FLI ten position filter wheel CFW-3-10 with 50mm square filters.
Astrodon E series LRGB and HA, NII, SII and OIII 3nm NB filters. Also a continuum filter 5nm.
Camera is a FLI PL16803 which has a sensor size 36.8 X 36.8 mm.
The FoV of this system is 3.5 X 3.5 degrees.
Mount is a Software Bisque PMX.
Awsome field. There is so much clarity and detail in those filaments. Is it just me or you can see some hint of spiral structure/motion across the left of the field going up and wrapping around back down centered about the tarantula? The LMC is a barred spiral right? So that would spin clockwise from our point of view?
Having access to the FITS told me a lot. Indeed, I think both your focus and your guiding were not optimum during this capture. Your image scale is 1.79asp, while FWHM of on-axis stars was 4.5" - that's over double. Plus, most stars I measured were 20% out of round, indicating sub-optimum guiding.
That's looking pretty sweet there Wish i had your stuff.

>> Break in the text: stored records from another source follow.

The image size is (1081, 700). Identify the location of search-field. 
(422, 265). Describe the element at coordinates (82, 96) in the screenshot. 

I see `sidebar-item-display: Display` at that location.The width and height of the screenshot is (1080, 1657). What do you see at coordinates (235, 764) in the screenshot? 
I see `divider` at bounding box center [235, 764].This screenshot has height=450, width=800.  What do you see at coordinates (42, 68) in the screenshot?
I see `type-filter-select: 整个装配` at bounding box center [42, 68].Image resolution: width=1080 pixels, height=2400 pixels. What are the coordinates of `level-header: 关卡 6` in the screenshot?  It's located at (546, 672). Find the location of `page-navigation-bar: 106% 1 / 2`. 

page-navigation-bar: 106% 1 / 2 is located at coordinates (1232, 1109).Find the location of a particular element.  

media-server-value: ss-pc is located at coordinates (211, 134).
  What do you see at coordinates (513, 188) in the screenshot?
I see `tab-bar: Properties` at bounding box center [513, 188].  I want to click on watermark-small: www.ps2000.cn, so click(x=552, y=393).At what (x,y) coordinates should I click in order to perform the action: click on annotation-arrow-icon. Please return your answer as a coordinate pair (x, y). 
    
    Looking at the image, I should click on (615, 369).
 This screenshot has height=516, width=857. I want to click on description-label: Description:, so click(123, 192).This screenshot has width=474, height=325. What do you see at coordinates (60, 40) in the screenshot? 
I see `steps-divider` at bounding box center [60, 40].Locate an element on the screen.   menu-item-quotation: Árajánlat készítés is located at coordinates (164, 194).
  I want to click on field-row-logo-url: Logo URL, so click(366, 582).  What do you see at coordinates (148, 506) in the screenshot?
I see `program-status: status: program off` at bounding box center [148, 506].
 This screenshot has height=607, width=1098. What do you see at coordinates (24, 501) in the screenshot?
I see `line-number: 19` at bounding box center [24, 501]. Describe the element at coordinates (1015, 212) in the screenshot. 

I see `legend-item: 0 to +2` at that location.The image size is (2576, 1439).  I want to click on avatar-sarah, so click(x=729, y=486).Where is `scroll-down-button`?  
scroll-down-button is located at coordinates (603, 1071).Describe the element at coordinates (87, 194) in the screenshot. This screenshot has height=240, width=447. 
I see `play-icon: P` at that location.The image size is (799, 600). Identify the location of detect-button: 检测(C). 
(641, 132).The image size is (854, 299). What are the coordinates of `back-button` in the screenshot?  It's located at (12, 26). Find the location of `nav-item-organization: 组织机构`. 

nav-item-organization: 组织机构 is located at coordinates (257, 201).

At 600mm u should be able to do 10 min unguided images with the PMX, i know it can be done, as i've just spent a bit of time getting to that level myself at 530mm. Anyways keep them coming, always good to see your stuff.
I kind of expected the FITS header to be correctly configured, so when I opened the image and it reported 1.79", I took it for granted. When I looked at it again, none of the values were set.
So I adjusted the FITS header accordingly, and as you would expect, the result is very similar - on axis stars now reporting 7.5-8 arcsecs.
Having access to the FITS told me a lot. Indeed, I think both your focus and your guiding were not optimum during this capture. Your image scale is 1.79asp, while FWHM of on-axis stars was 4.5" - that's over double. Plus, most stars I measured were 20% out of round, indicating sub-optimum guiding.
HTH
Martin
Martin I think MaximDL put the guidescope parameters in after calibrating. My guidescope is a 100mm ED with a FL of 900mm and fitted with a Lodestar binned x2. The image scale is 3.1' per pixel for the RH200 and PL16803.
The guiding is fine less than 1' arc rms.
The star elongation you picked up is due to a slow incremental flexure of the dovetail that holds the main image train. See image below. The distance measured varies by about 100 micron from a vertical to horizontal position of the image train by rotation of the mount. The dial indicator was there to give me a lateral position of the OTS in the small lateral dovetail. I am going to get a far thicker one made by Luke Bellani. The weight of the optical train with the rather tall filter holder puts a large torsion on this dovetail plate.
This flexure is almost linear with exposure time. Not noticeable at 8 minutes exposure and to what you see at 16 minutes. It is far worse at 32 minutes. It is always in the direction of gravity! That tells me straight away it is flexure. It is only a problem when imaging nearer the SCP ie with the LMC and SMC.
I have done an exposure for 64 minutes with the optic vertical going through the zenith and the stars were perfectly round.